The researchers generated a Bose-Einstein condensate (BEC) in zero gravity and observed, for more than a second, how the atomic cloud behaves in free fall. To this end, they installed an atom chip developed by researchers working with Theodor W. Hänsch, Director at the Max Planck Institute of , and solenoids, lasers, a camera and the necessary energy supply into a cylindrical capsule, which is about as high and wide as a door. After they had moved a cloud of several million rubidium atoms onto the atom chip, they dropped the complete apparatus 146 metres into the depths. A tower at the Center of Applied Space Technology and Microgravity of the University of Bremen specializes in such scientific cases.

As the capsule was falling to the ground for four seconds in the drop tower, the researchers generated the BEC on the atom chip, initially by remote control: strong magnetic fields and lasers hold the particles on the chip and cool them. At a few millionths of a degree above absolute zero, the temperature at minus 273.16 degrees Celsius, the particles have lost almost all of their energy and assume a new physical state: all atoms are now in the quantum mechanical ground state so that they can no longer be distinguished as individual particles in the quantum gas.

An atom chip - the fast path to ultra-cold quantum gas

"They behave completely coherently, practically like a heap of atoms that assumes the properties of a single huge atom," says Tilo Steinmetz, who was involved in the experiment as a researcher from the Max Planck Institute of Quantum Optics. Since the laws of quantum mechanics say that every particle can also be considered to be a wave, it is possible to describe what is happening in a different way: A wave packet of matter forms in which the atoms no longer stay at fixed locations - they are delocalized. This grouping is maintained until an energetic push, however small, mixes it up.

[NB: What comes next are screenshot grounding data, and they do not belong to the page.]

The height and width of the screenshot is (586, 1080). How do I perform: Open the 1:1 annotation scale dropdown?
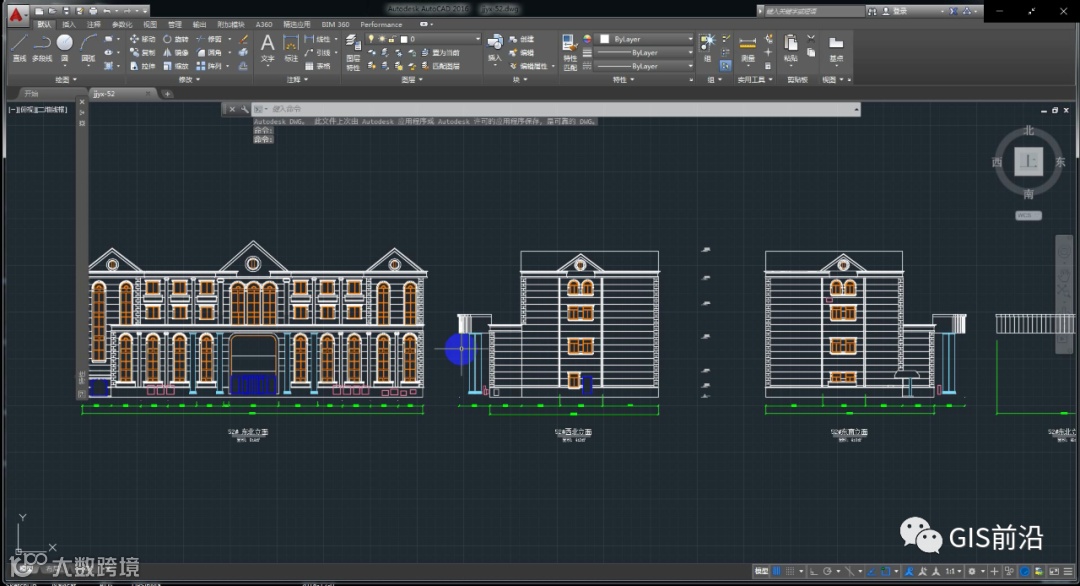tap(953, 571)
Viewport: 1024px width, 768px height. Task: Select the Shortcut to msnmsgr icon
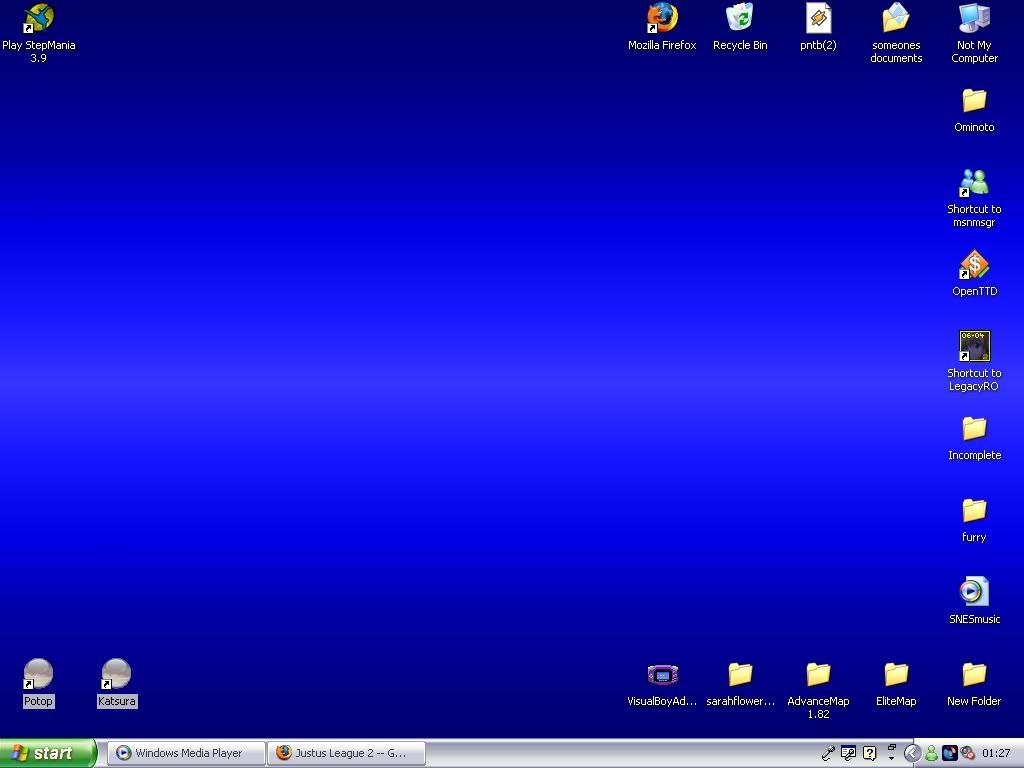974,183
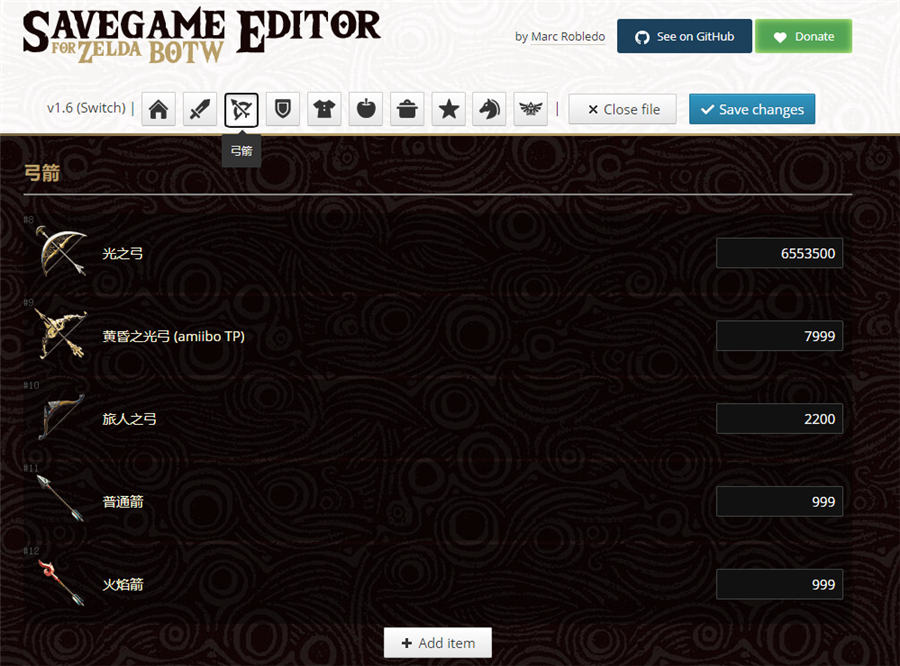Open the shields tab icon

pyautogui.click(x=283, y=109)
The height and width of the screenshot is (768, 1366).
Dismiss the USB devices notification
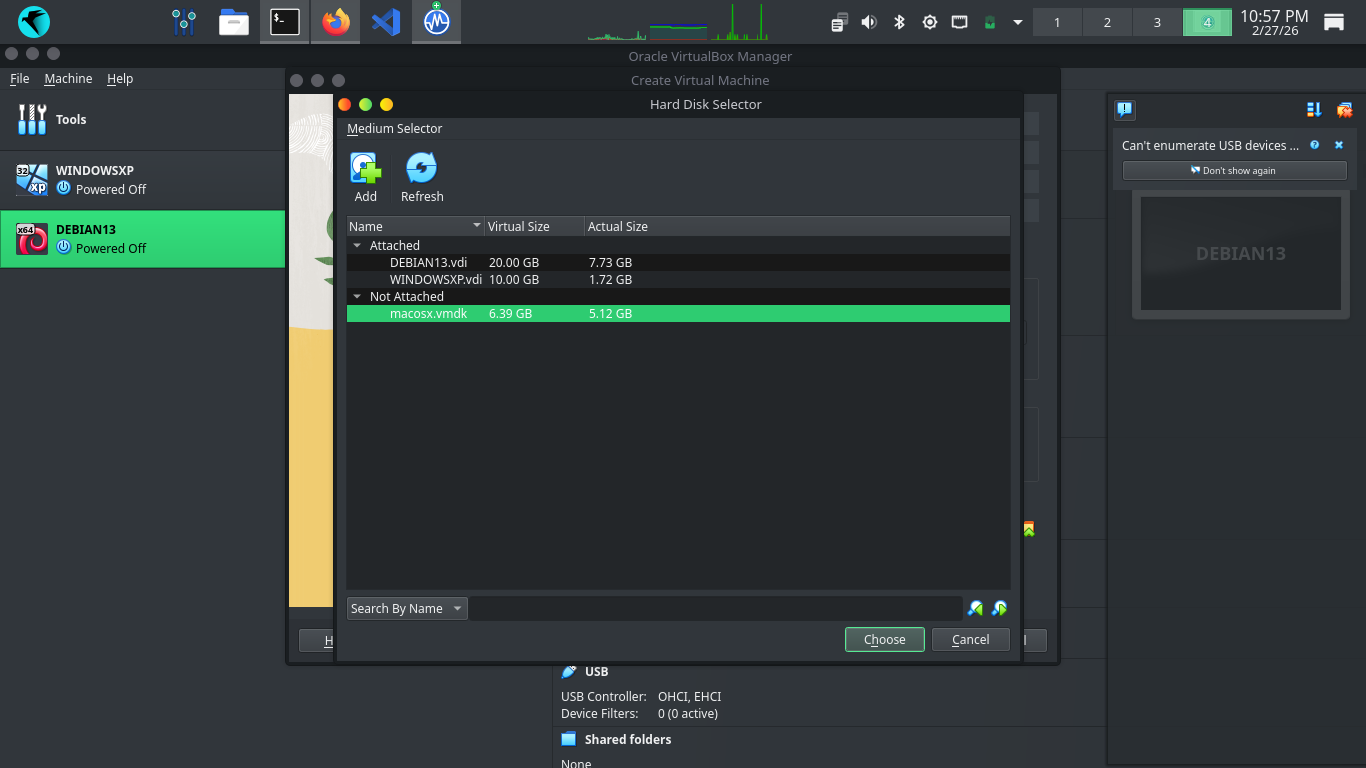point(1339,145)
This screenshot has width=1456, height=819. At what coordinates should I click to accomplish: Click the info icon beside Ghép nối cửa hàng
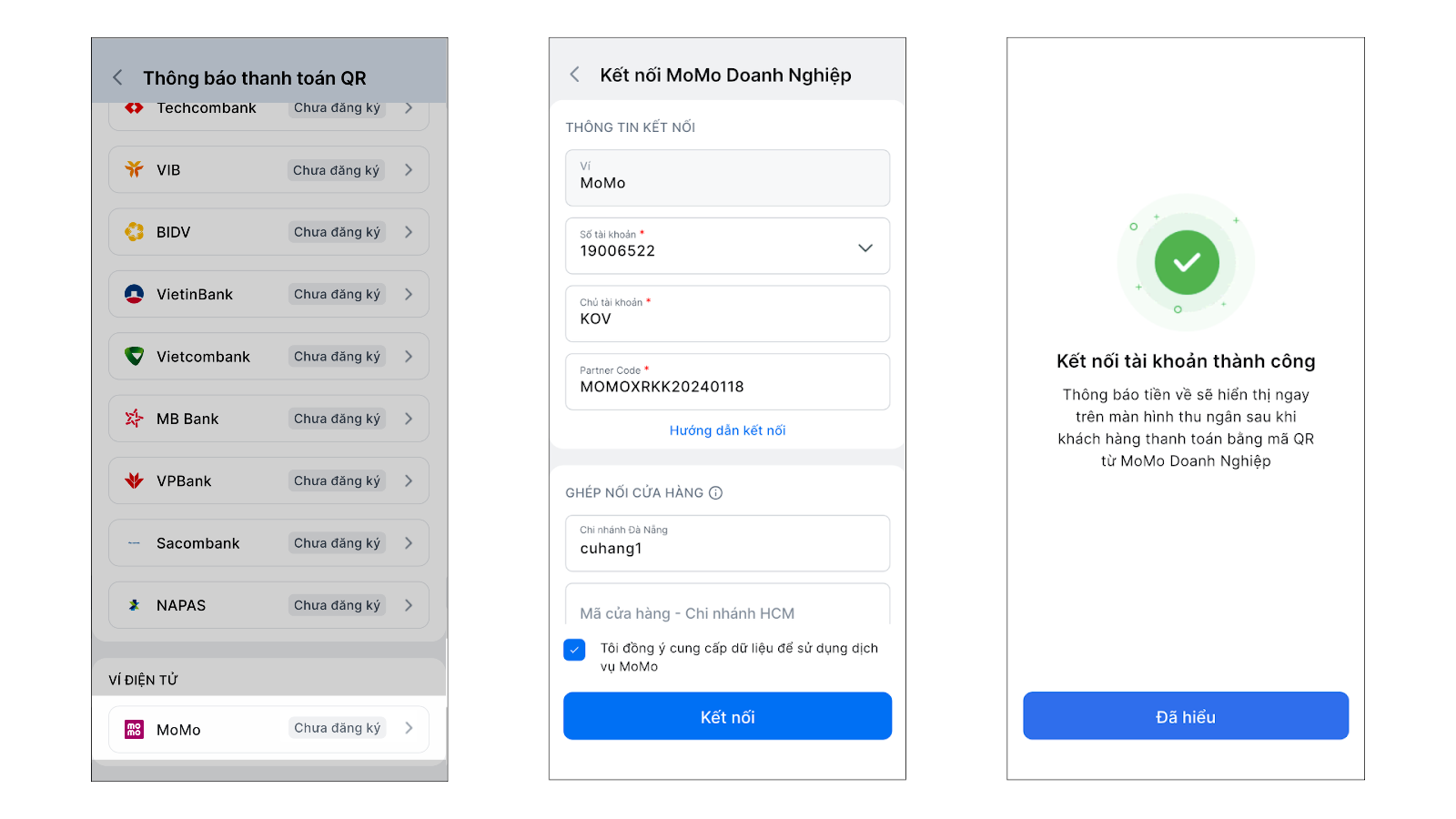click(716, 493)
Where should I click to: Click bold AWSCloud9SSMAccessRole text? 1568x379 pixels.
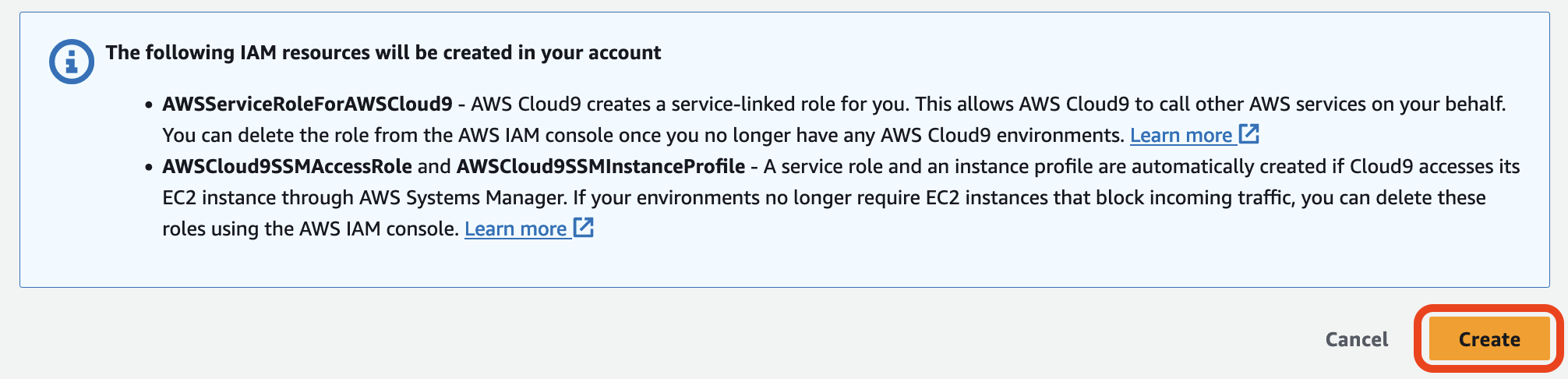click(x=287, y=166)
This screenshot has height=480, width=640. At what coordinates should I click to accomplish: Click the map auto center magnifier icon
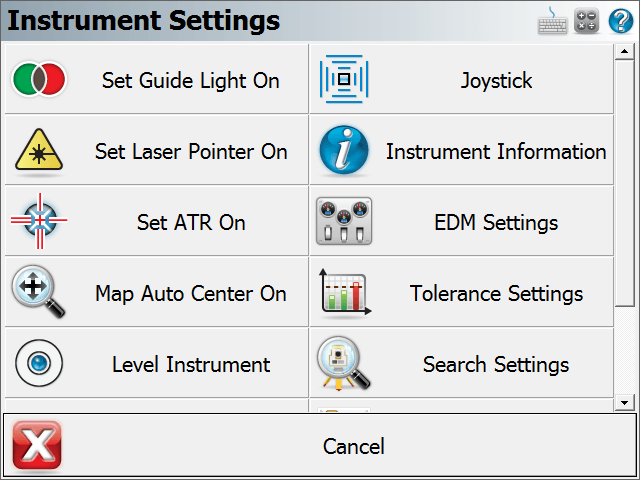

"We generate a BEC in less than a second on our atom chip. With conventional laboratory apparatus, this takes up to one minute," says Tilo Steinmetz. In addition, an experiment on an atom chip requires significantly less electrical power. "It is thus ideal for use in a drop tower capsule, where energy supply and cooling present a logistical challenge," says Steinmetz.

Physicists at the Max Planck Institute of Quantum Optics generate the Bose-Einstein condensate on the atom chip quickly and with little electrical power -- ideal conditions to repeat the experiment in a capsule in free fall. Credit: Image: Max Planck Institute of Quantum Optics

Ten times more time for a measurement

As soon as the atoms on the chip had merged into the super-particle, the researchers carefully loosened the hold of the trap and released the BEC. The camera in the capsule now enabled them to observe how the condensate spread. This movement reacts extremely sensitively to external fields - to differences in Earth's gravitational field, for example. These differences exist because the gravitation at a certain point on Earth depends on the local density of the Earth's crust. The longer the expands, i.e. the longer it floats in zero gravity, the clearer these differences make themselves felt as it expands. With the experiment in the drop tower alone, the researchers extended the time available for a measurement by more than tenfold when compared to a laboratory experiment. This could help in the future to drastically improve the accuracy of measurement data.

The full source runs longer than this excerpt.